Фрукты Иегуда запил, и в животе у него забурчало – вода из цистерн хоть и отдавала землей, но была достаточно чистой, чтобы обитатели Мецады, привыкнув, не страдали желудками, но все же сравнивать ее с водой из источников в Эйн-Геди было сложно. Но вода была – и в этом заключалось ее главное достоинство. Вообще, защитники Мецады не имели проблем с припасами и водой. Цистерны наполнились после весенних дождей, а продукты в сухом воздухе пустыни не портились очень долго. Кое-кто из товарищей по несчастью рассказывал, что некоторые припасы были завезены в крепость еще во времена Ирода. И, хоть с той поры прошло почти сто лет, в это можно было поверить! Стены твердыни были построены так, чтобы хранить внутри, в прохладных каменных полостях-кладовых, зерно и масло, заложенные в специальные сосуды из обожженной глины. В такие же кувшины поместили и сушеные фрукты, связки нарезанного лентами вяленого мяса, сухую рыбу, обильно пересыпанную крупной солью, бобы…
Продуктов защитникам крепости хватило бы на годы осады, но вот только римляне не привыкли ждать годы.

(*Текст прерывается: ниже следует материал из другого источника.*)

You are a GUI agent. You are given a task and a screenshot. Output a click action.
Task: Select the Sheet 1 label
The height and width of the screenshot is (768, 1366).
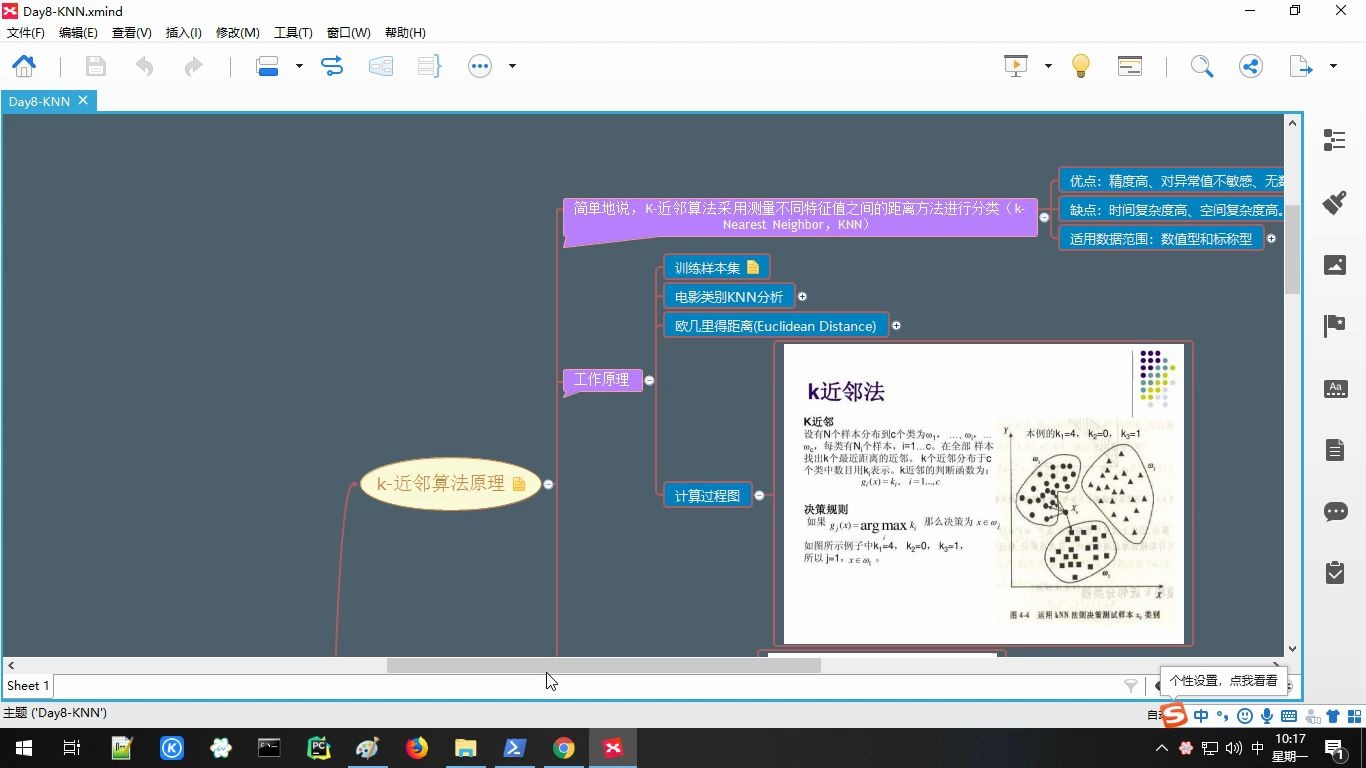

Еда вернула старику силы, и заслышав гул голосов, Иегуда двинулся на шум, к крытым ветками сараям, где хранили пустые кувшины из-под припасов да разный глиняный хлам, сохранившийся едва ли не со времен Хасмонеев.
Подойдя ближе, старик различил голос Бен Яира – низкий и хриплый, полусорванный, но, несмотря на то, что Элезар сипел и даже срывался на визг, он говорил, как вождь, завораживая окружающих его обитателей крепости.
За месяцы осады Иегуда узнал в лицо большинство из них, многих мог назвать по имени, хотя в Мецаде до сегодняшнего дня оставалось не менее десяти сотен людей – женщин, детей, стариков и воинов. Вот только женщин и стариков было гораздо больше, чем тех, кто привык держать в руках оружие. Здесь, вокруг Элезара, собрались все или почти все – огромная, воняющая гарью, потом и страхом толпа: всхлипывающая, растерянная, злая.
Толпа всегда страшна, а испуганная и злая – страшна вдвойне. Она подобна безумцу с мечом в руках – невозможно предсказать, кто и когда падет от его руки. Невозможно предсказать, кого выберет жертвой толпа, но запах крови, готовой пролиться, уже витает в воздухе.
Над людьми, слушавшими речь Элезара, раскинул свои черные крылья Асмодей – Иегуда буквально физически ощущал присутствие смерти – смерти неизбежной, тяжелой и кровавой. Он так и не смог притерпеться к этому запаху, зато научился выделять его из сотен других, маскирующих вонь приближающейся неизбежной кончины. Здесь, на вершине горы, под меркнущим вечерним солнцем, в дыму пожарища, опасность исходила не от вражеских легионов, готовых к последнему штурму, а от этого обгорелого человека с безумными красными глазами демона.
Окружившие его соратники выглядели не так угрожающе – в их лицах и взглядах осталось что-то человеческое. Элезар же казался выгоревшим дотла, и жар, опустошивший его душу, был в тысячи раз горячее, чем пламя, бушующее рядом с толпой.
– Уже давно, храбрые мужи, – прокаркал он, перекрывая и рев пожара, и свист ветра, раздувавшего пламя, – приняли мы решение не быть рабами ни римлян, ни кого бы то ни было, но только Бога…
От напряжения Бен Яир закашлялся, побагровел и обильно сплюнул черным. Горло его было забито гарью и пеплом.
– Ибо только Он один истинный и справедливый Господин над людьми!
Он выпрямился, качнулся навстречу слушателям, и толпа подалась ему навстречу – так стадо слушается малейшего жеста пастуха. Иегуда и сам поймал себя на том, что хрип этого невысокого измученного человека завораживает вернее, чем мелодичное песнопение.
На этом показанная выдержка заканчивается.